Data Capture III: Your Own Database¶
Georg Vogeler 7.7.2020 16:00-17:00
slides
The session will introduce you to basic concepts of databases and the main database types (SQL, RDF Triple Store, graph database). The session will introduce some major database management software systems and give an insight in “ready made” offers for historical research. In the exercises we will set up a SQL database based on SQLite <http://sqlite.org>, access it via one possible front-end software (https://sqlitebrowser.org/, yes, please download and install …) and add some data. Finally we use a triple store https://summer2020.acdh-dev.oeaw.ac.at/ and add some data to it. We will query the data on Thursday. If you want to set up your own triple store I can recommend Apache Jena/Fuseki <https://jena.apache.org/>.
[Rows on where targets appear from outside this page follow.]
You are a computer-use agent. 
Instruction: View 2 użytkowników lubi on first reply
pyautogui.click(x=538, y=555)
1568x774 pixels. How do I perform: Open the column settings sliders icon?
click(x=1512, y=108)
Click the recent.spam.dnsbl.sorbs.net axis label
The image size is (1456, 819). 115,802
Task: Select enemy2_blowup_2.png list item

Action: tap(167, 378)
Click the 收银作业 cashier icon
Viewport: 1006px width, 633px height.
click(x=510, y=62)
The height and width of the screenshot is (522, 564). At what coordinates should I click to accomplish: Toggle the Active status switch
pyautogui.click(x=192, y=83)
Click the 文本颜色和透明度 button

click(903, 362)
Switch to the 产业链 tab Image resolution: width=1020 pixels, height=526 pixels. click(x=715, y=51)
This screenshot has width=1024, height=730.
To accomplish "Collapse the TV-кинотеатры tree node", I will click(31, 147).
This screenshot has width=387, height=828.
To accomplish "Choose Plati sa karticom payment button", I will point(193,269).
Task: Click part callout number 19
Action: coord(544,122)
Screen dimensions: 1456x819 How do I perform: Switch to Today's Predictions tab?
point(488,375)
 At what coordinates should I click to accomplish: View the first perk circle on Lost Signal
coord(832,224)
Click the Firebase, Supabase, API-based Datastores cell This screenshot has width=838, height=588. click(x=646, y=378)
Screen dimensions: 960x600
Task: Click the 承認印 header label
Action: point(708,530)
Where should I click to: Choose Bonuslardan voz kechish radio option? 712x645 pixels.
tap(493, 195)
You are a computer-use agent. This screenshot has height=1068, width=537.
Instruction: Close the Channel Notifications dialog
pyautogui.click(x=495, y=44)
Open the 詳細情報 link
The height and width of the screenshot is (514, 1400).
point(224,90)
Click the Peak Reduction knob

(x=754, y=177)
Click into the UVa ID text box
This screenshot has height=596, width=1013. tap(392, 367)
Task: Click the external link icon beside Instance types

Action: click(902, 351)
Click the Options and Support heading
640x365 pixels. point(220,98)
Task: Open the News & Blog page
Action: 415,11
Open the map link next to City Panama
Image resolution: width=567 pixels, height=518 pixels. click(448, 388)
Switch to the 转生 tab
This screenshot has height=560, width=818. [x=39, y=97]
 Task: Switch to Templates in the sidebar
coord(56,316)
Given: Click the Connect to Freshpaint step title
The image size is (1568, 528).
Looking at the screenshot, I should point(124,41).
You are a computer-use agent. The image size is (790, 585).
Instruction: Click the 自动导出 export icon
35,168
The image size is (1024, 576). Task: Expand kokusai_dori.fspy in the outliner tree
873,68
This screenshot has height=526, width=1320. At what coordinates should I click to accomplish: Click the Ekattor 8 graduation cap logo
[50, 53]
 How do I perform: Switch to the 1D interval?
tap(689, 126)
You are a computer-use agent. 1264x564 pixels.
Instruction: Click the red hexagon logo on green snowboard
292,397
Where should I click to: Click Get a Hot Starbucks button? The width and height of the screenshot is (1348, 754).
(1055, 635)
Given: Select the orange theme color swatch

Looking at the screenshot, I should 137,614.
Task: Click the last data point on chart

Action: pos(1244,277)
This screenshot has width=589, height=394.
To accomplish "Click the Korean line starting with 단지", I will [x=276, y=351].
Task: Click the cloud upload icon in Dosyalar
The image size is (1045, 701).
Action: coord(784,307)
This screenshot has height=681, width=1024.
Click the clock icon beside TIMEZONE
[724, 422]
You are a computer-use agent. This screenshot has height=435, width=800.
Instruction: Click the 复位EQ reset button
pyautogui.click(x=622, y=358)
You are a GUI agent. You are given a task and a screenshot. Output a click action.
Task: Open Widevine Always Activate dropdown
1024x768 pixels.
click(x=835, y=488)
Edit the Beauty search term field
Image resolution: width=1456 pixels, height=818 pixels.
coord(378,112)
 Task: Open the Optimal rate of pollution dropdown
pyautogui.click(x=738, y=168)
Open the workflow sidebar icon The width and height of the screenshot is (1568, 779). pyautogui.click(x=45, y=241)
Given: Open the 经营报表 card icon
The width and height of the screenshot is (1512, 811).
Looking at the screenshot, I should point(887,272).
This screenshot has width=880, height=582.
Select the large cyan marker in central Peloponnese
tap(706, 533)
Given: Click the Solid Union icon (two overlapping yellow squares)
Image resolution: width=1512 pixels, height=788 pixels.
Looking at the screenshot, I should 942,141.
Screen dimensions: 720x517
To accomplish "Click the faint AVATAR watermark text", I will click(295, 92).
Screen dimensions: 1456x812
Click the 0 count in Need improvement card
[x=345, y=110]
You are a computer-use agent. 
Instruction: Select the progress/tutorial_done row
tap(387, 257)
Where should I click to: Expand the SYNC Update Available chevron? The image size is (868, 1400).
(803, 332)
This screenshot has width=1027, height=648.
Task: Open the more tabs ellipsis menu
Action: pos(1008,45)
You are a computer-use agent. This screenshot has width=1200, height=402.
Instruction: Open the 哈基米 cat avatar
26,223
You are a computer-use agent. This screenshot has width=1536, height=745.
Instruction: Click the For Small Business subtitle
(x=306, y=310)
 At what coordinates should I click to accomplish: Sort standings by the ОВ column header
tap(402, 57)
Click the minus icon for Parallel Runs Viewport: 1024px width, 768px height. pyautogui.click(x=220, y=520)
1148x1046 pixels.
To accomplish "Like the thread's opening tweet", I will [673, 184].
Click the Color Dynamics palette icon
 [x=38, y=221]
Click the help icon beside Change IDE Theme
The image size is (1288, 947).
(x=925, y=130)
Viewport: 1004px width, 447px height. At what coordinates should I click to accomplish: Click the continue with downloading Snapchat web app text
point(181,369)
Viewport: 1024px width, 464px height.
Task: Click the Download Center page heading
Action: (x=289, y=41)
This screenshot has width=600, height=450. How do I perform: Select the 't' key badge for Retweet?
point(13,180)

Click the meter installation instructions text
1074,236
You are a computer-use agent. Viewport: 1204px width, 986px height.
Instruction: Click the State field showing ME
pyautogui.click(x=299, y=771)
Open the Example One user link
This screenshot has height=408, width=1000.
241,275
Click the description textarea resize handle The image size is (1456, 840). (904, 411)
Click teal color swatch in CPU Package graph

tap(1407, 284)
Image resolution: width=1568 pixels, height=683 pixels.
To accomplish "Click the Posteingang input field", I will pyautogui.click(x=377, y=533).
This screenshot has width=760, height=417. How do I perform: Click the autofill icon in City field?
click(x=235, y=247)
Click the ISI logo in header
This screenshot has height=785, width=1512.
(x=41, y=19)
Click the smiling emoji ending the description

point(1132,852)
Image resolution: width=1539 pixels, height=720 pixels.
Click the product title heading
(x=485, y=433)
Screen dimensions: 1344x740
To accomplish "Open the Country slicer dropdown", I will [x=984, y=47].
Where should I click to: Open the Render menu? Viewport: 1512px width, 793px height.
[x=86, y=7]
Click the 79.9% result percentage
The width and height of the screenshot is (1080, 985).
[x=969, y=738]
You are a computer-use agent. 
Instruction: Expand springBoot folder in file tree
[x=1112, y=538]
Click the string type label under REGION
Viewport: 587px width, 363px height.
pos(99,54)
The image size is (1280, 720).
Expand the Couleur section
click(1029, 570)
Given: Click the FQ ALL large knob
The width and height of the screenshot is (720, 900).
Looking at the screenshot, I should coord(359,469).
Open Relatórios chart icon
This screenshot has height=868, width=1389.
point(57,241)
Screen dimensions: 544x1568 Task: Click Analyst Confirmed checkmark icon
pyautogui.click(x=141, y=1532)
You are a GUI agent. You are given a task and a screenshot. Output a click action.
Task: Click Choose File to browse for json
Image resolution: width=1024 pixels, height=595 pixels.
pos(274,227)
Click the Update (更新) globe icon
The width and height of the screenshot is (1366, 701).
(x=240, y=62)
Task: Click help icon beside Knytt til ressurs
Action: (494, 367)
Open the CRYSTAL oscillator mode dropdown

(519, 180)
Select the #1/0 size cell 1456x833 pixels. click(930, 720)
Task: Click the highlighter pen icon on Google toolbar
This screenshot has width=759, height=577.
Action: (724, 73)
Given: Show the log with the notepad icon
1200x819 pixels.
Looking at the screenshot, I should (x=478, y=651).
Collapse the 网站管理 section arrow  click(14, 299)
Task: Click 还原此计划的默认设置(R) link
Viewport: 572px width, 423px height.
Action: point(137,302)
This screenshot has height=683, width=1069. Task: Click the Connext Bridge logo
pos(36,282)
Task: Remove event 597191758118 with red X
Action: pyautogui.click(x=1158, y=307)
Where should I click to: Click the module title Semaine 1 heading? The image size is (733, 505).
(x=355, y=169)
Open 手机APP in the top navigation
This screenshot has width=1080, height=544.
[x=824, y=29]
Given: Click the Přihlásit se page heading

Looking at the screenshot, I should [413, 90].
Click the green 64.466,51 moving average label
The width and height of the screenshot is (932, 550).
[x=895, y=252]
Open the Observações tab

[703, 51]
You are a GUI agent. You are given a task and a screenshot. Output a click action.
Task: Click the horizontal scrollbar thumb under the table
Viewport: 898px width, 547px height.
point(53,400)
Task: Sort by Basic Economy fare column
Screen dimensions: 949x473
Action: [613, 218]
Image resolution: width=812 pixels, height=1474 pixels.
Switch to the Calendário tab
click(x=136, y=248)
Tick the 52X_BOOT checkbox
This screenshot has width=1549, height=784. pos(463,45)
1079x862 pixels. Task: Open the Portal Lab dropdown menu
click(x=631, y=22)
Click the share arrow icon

Data modelling VI: standards, XML: TEI, tei:person¶
Richard Hadden 8.7.20202 09:00-10:00
This session will look at the TEI text encoding guidelines and their potential use for encoding structured and semi-structured prosopographical data.
Data capture IV: NLP/NER¶
Matthias Schlögl, Renato Rocha Souza 8.7.2020 10:00-10:50
In the first of our two NLP sessions Renato will start with a quick overview of NLP methods. Subsequently we take a closer look at Named Entity Recognition (NER) by running through an interactive Python/Jupyter notebook.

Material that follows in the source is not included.